De facto, há uma linhagem ampla de filmes de guerra e acho que todos nós crescemos com ela. Lembro-me de, bem garoto, adorar ver na televisão os filmes americanos sobre a Segunda Guerra Mundial, um género foi criado com eles. Depois chegaram os filmes do Vietname. Sem dúvida que filmes como o “Apocalypse Now” e o “Full Metal Jacket”, do Kubrick, são filmes que marcaram a minha adolescência e a minha juventude. Eu vi-os muitas vezes. Mais tarde, já adulto, com conhecimento, fui assistindo ainda a mais filmes e fui-me inteirando sobre essa quantidade de histórias que filmam sobre a guerra. Mas muito nessa escola americana não é só de filmes de aventura e heróis: há o horror e o sentido da guerra. Nesse sentido, não queria fazer mais um filme de guerra, por sempre existir nesses filmes uma glorificação gráfica do conflito. Por mais que sejamos antiguerra, antibelicistas, existe uma atração pela adrenalina que a guerra provoca. Essa dicotomia entre a atração pelo grafismo da guerra, ao mesmo tempo em que fazemos um filme antibelicista, é uma contradição que existe no cinema. É o contrário de filmes como “Johnny Got His Gun”, que são muito mais difíceis de assistir: mas esses, sim, são filmes que  ousam mostrar a guerra de outra forma. É aqui que acho que o “Mosquito” se posiciona. Afastar-se desse género narrativo de guerra, que só mostra a guerra, e entrar mais em outro lugar. O lugar do filme de guerra sem guerra, mostrando o horror dela através do seu rastro. Sim que todos esses filmes me influenciaram, mas não ao ponto de trazê-los na concretização do “Mosquito”. Posso citar o “Lore”, da Cate Shortland: ela sim mostra um filme de guerra sem guerra. Ela mostra o percurso de uma menina e acaba a criar um road movie que acompanha a jornada de descoberta dessa adolescente. Uma jovem que desperta para a idade adulta. Vemos como ela lida com as narrativas que lhe foram impostas e a doutrinação que lhe foi imposta como filha de uma família nazi. E vemos como nós temos empatia com ela. Foi um filme que me inspirou bastante na confecção do Zacarias.

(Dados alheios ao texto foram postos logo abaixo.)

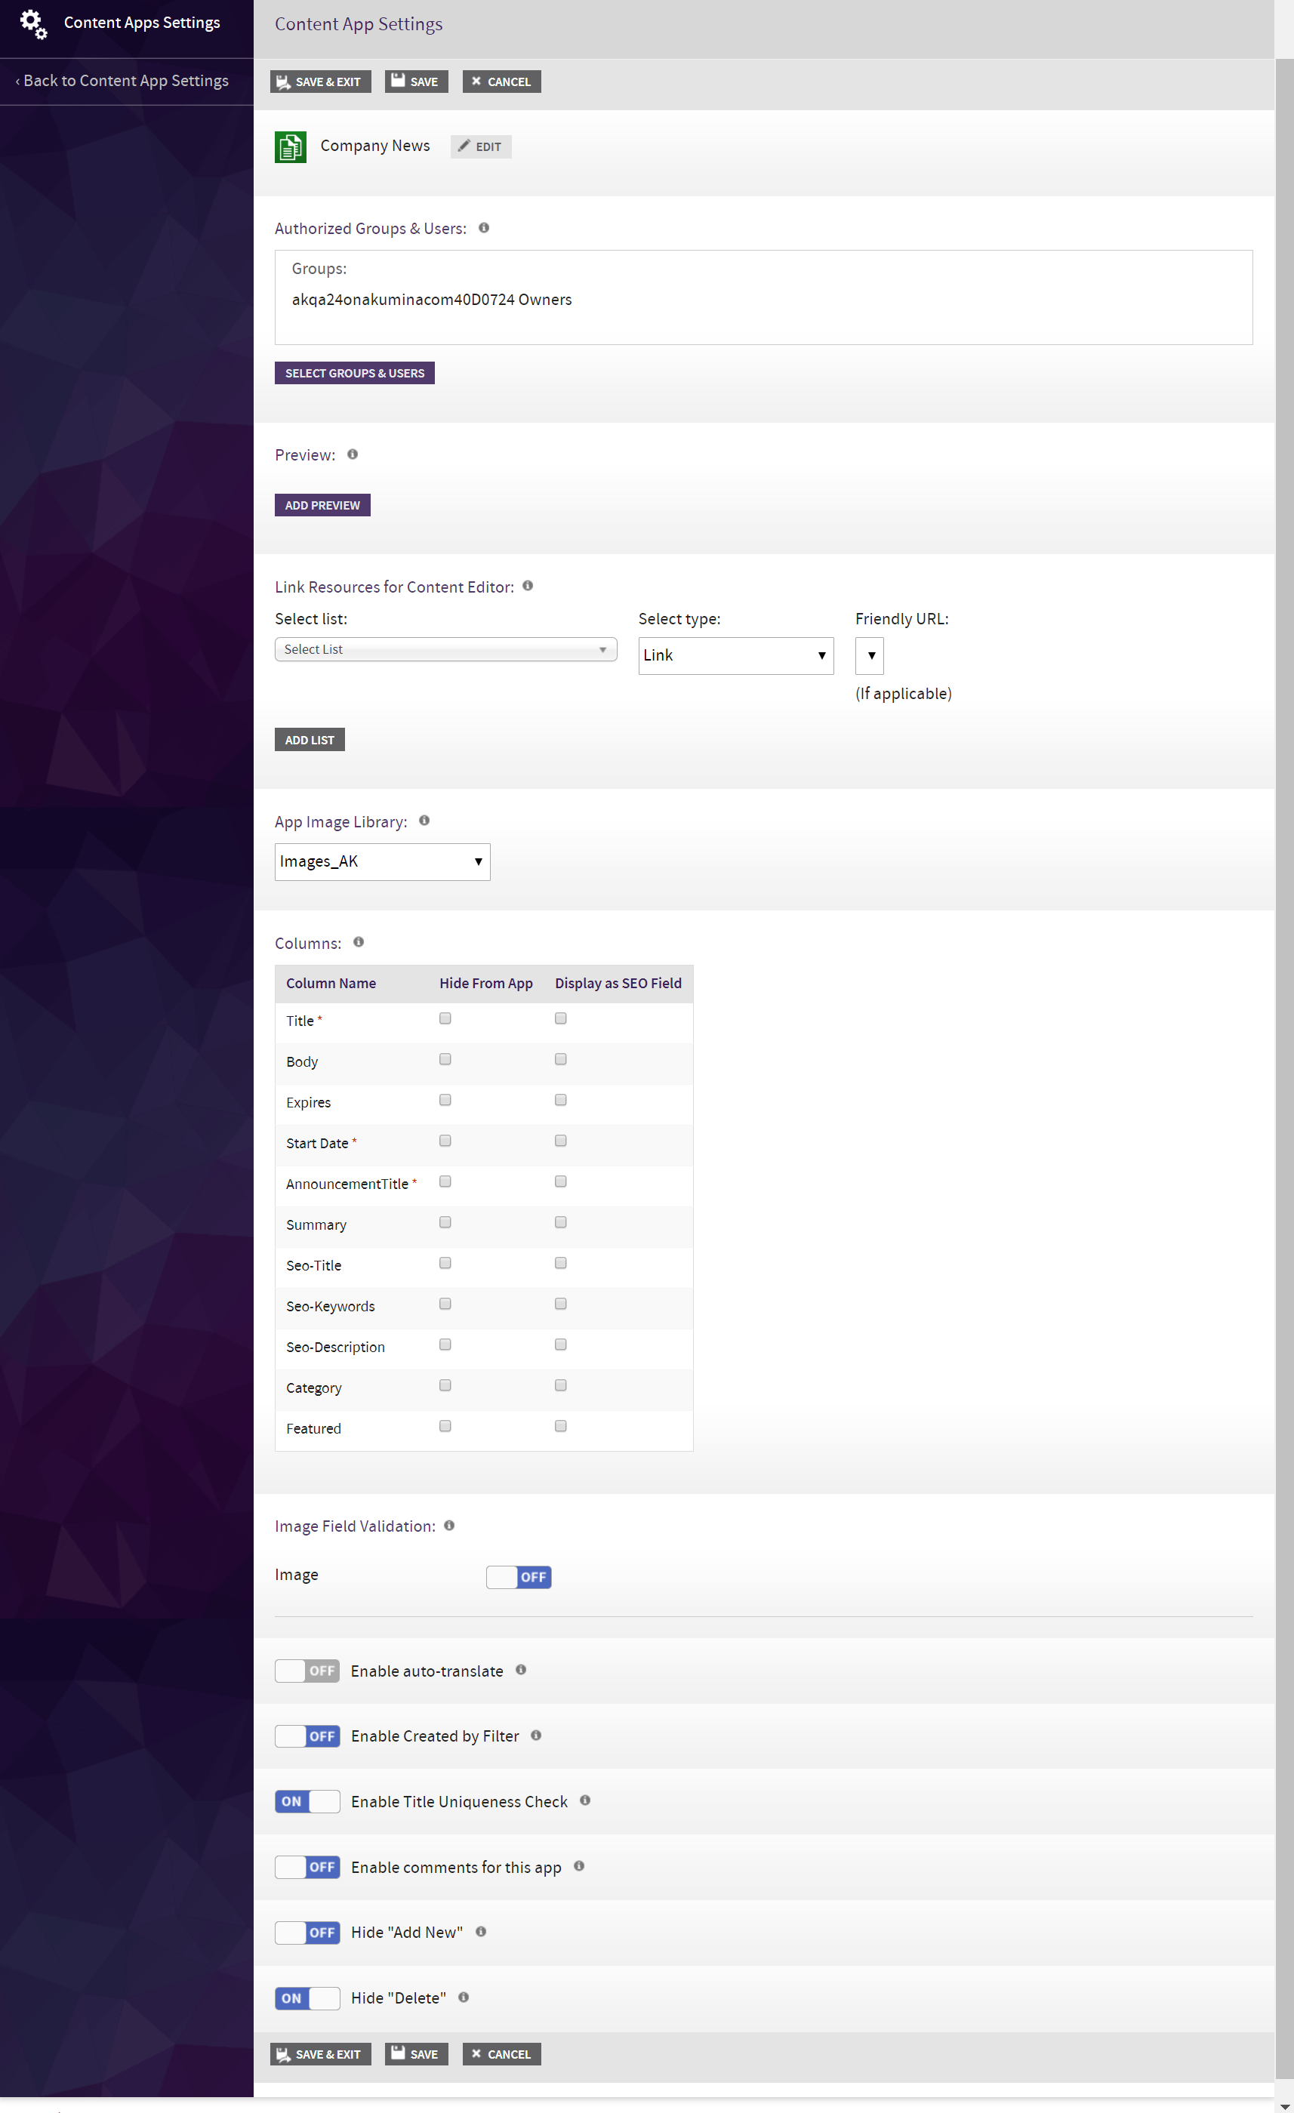Click the green Company News app icon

Como se deu a conceção da luz na fotografia de Adolpho Veloso?

Melhor que eu, deveria falar o Adolfo, no caso da luz, mas posso dizer que, nas nossas conversas iniciais sobre o pensamento da luz e da linguagem cinematográfica, estavam muito presentes as dificuldades que iríamos ter, enquanto equipa de filmagem e de abordagem.

É um filme com pouco dinheiro, poucos recursos e constantemente em movimento, em paisagens inóspitas, num local com poucas infraestruturas. Sempre viajamos em estradas de terra, caminhos difíceis em lugares de difícil acesso. Iriam ser dois meses de filmagens muito duros. Sabíamos que, com o pouco dinheiro que tínhamos, a nossa dificuldade deveria ser transposta para a tela. A nossa decisão foi transformar essa dificuldade em linguagem, quase uma metalinguagem do filme, que iria espelhar a própria dificuldade da personagem Zacarias. A nossa decisão foi fazer tudo com câmaras na mão. Não usamos luz, apenas a natural. A pouca luz artificial que usamos foi no interior do navio, quando estamos no porão. Em Moçambique, a nossa luz vinha do astro-rei. À noite, usávamos fogueiras e lamparinas para termos luz. Queríamos ter essa visão crua de toda essa jornada. Queríamos textura, queríamos estar sempre colados no Zacarias, era a visão dele, víamos o que ele via. O Zacarias está em todas as cenas do filme. O filme é o seu ponto de vista e a câmara está colada a ele. Em relação à fotografia, queríamos usar muita silhueta, os fantasmas, a sombra e esta luz mágica que existe na África. Ela própria aparece subliminarmente, a nos trazer esse encantamento e essa magia para dentro do personagem e do espectador. Temos que pensar que houve esse horror todo, mas algo entre o Universo e a Natureza aconteceu para que ele sentisse essa dimensão. A omnipresença da África durante todo filme é dada através da fotografia.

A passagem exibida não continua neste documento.